Fotografía publicada en la primera página del diario El Mundo el 20 de abril de 2018. Autor: Javier Barbancho.

La comunicación interna en la nueva política ha sido rápida y clara. Se acabó la media tontería y marear la perdiz. Cuando el patio se altera, el líder manda callar.

 

Dicen los manuales que la Comunicación Interna (CI) pretende transmitir una imagen positiva y conseguir un clima adecuado. Miren la foto y juzguen ustedes mismos. Mirada desafiante. Manos en la cintura, o con intención de agarrar el cinturón que los últimos días han sido muy movidos y hay que tener los pantalones bien puestos. Y a su lado, a ambos lados como los ladrones junto a Jesús de Nazaret en la cruz, los perdedores. Mirada baja, huidiza. Mano atrás, como de yo no he sido, no lo volveré a hacer, muy de patio de colegio.

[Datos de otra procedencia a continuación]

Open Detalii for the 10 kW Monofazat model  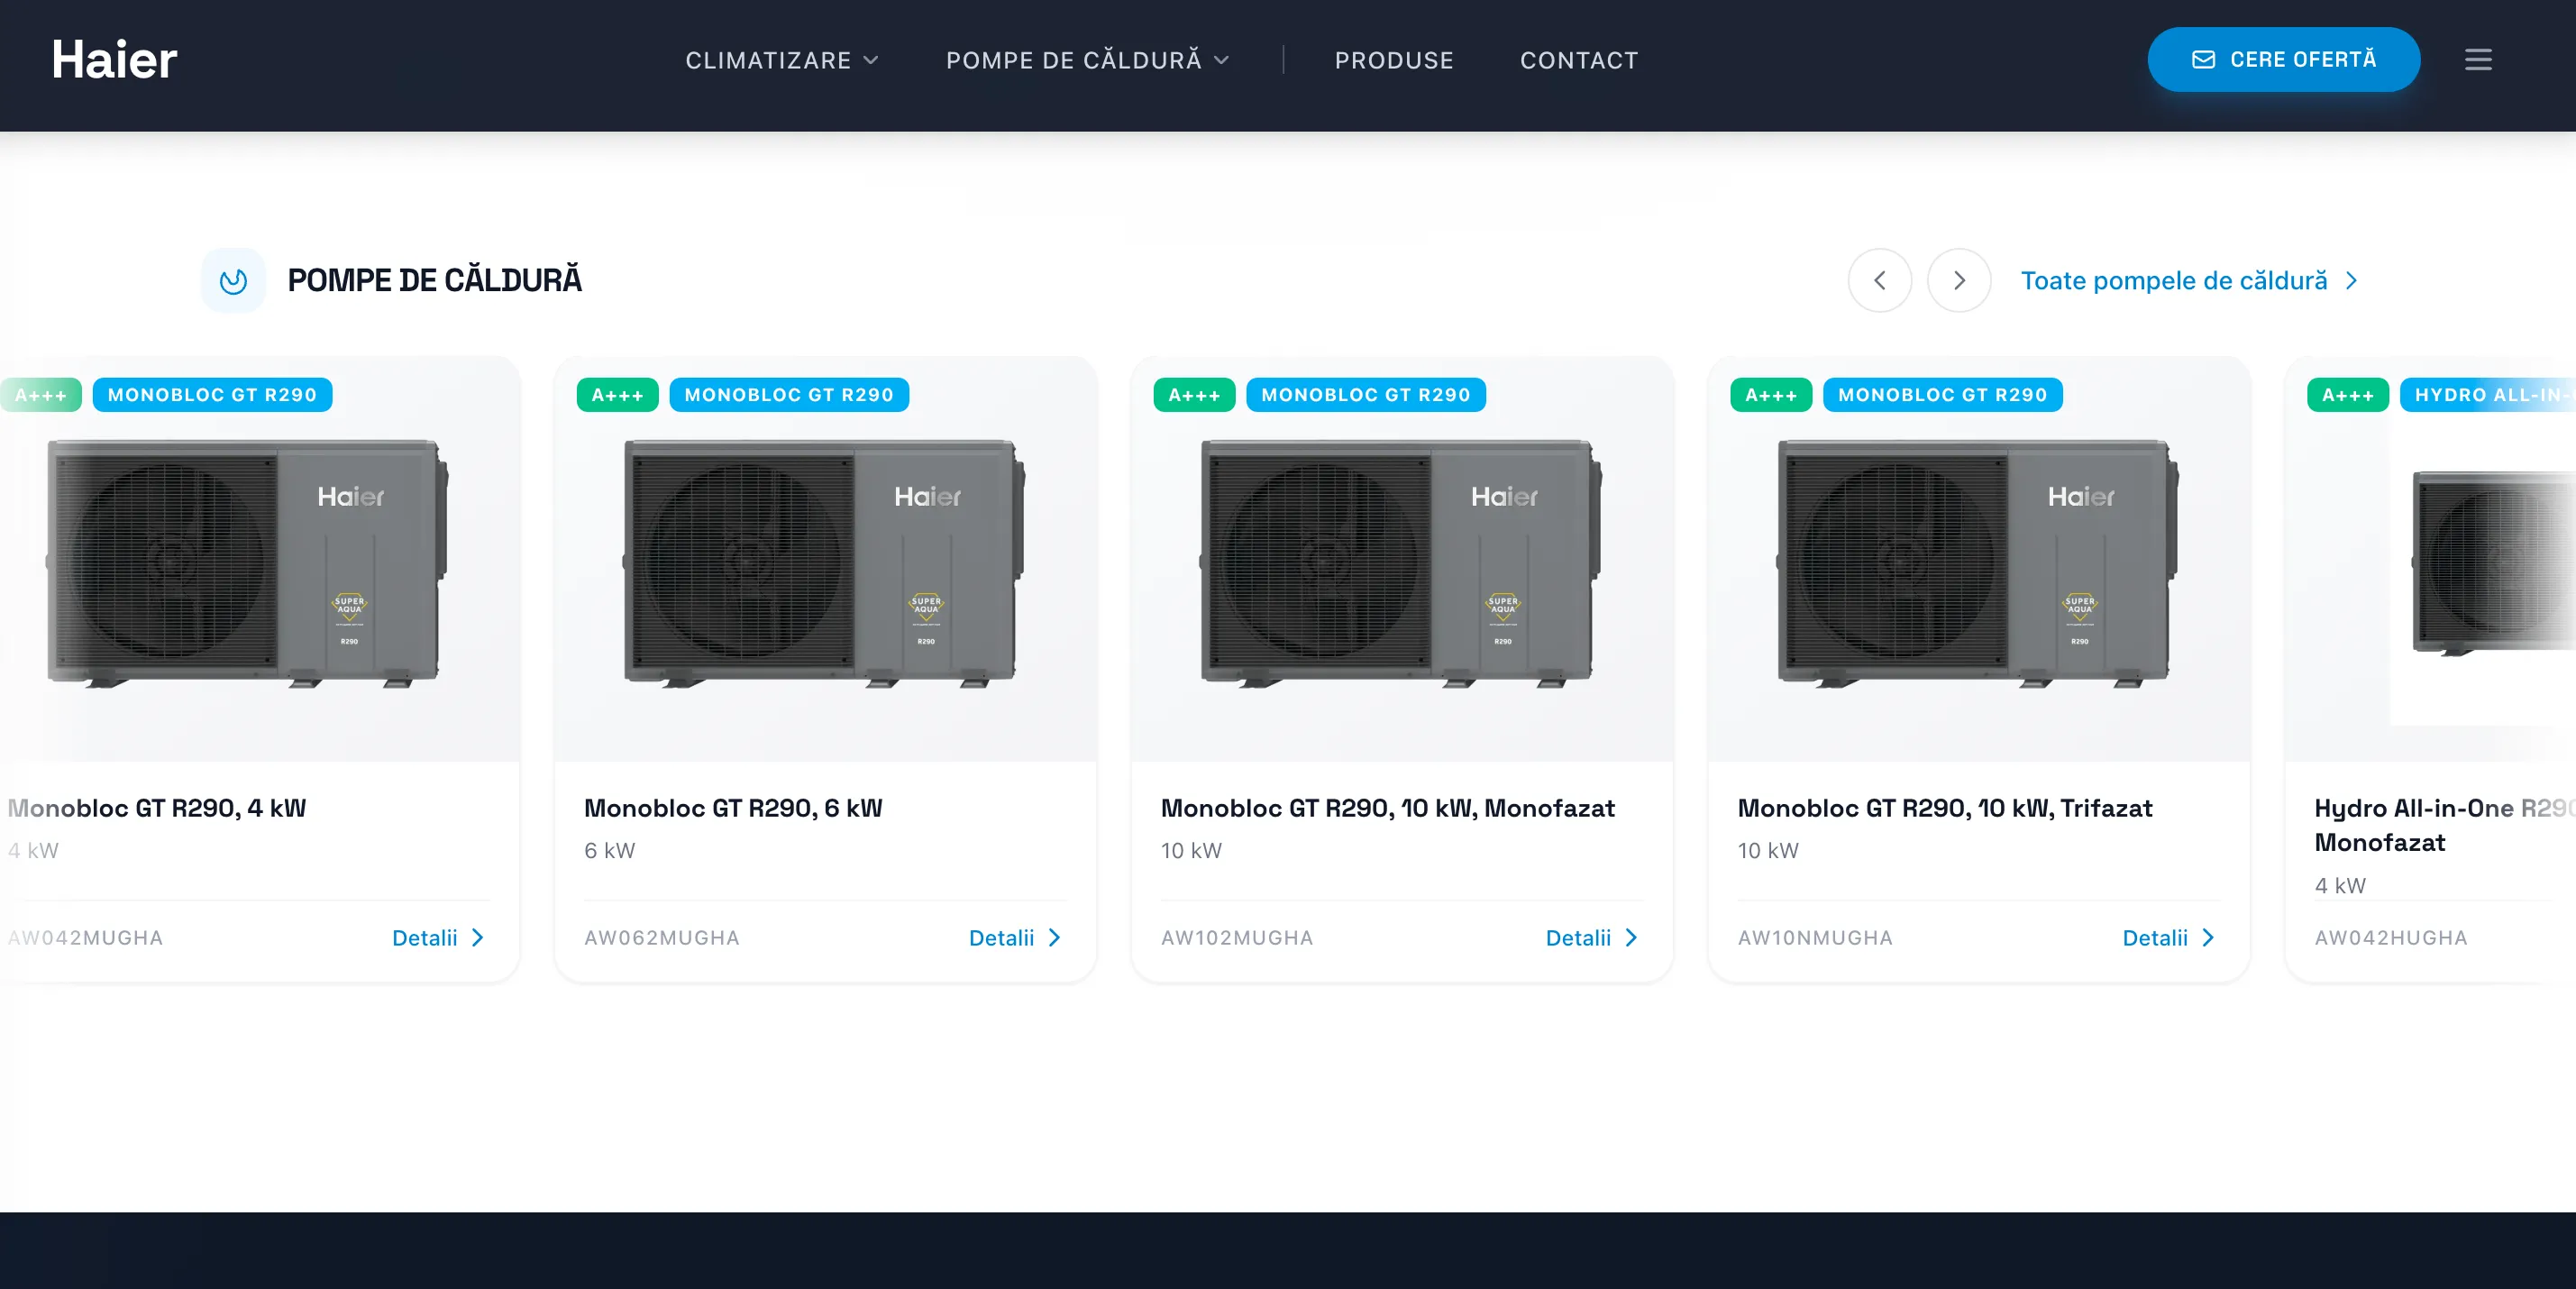point(1591,938)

La CI transmite y aporta información al personal. Aquí la información está en la imagen, en la fotografía de Javier Barbancho. Y además, ayuda a la motivación y al rendimiento del personal. Motivados mirando al suelo. Y el rendimiento bajo el orndeno y mando, bajo el «Señor, sí señor«.

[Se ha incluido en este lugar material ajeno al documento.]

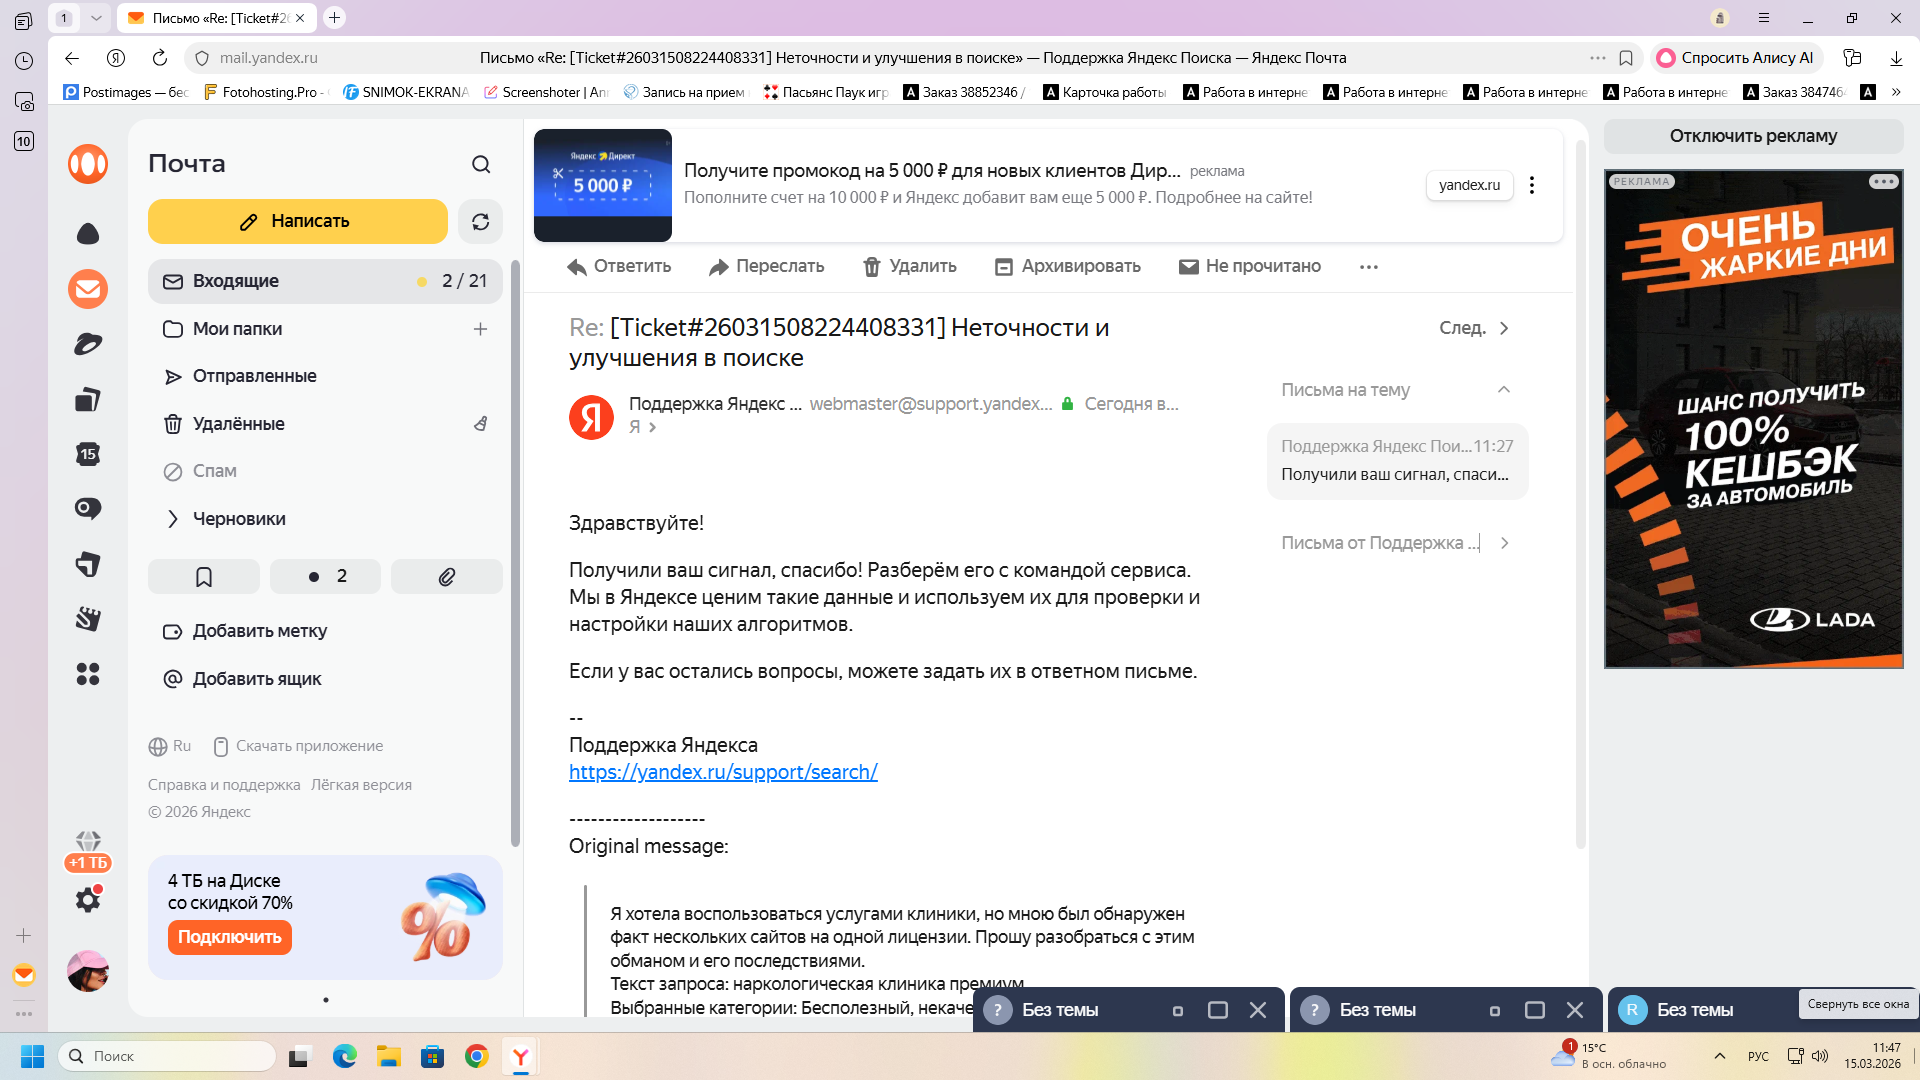Click the Delete trash icon in message toolbar
The image size is (1920, 1080).
(x=872, y=267)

Los mensajes corporativos deben llegar al mismo tiempo a la Comunicación Interna y a la Externa. Pero aquí lo interno se ha conocido antes, con todo detalle y de dominio público. La batalla estaba en los papeles: La portavoz de Podemos en la Asamblea de Madrid, Lorena Ruiz-Huerta, afirmaba estar «profundamente apenada» por el espectáculo bochornoso que estaba dando su partido.

El último apunte

Puede ocurrir que en una organización, empresa, etc. haya caldo para que funcione radio macuto . Los rumores serán protagonistas en el día a día; y al instante, la credibilidad, reputación y valores (suponiendo que la empresa u organización los tengan) estarán en entredicho.

En tal caso, nada como la Comunicación Interna para conseguir pasar del rumor a la información transparente.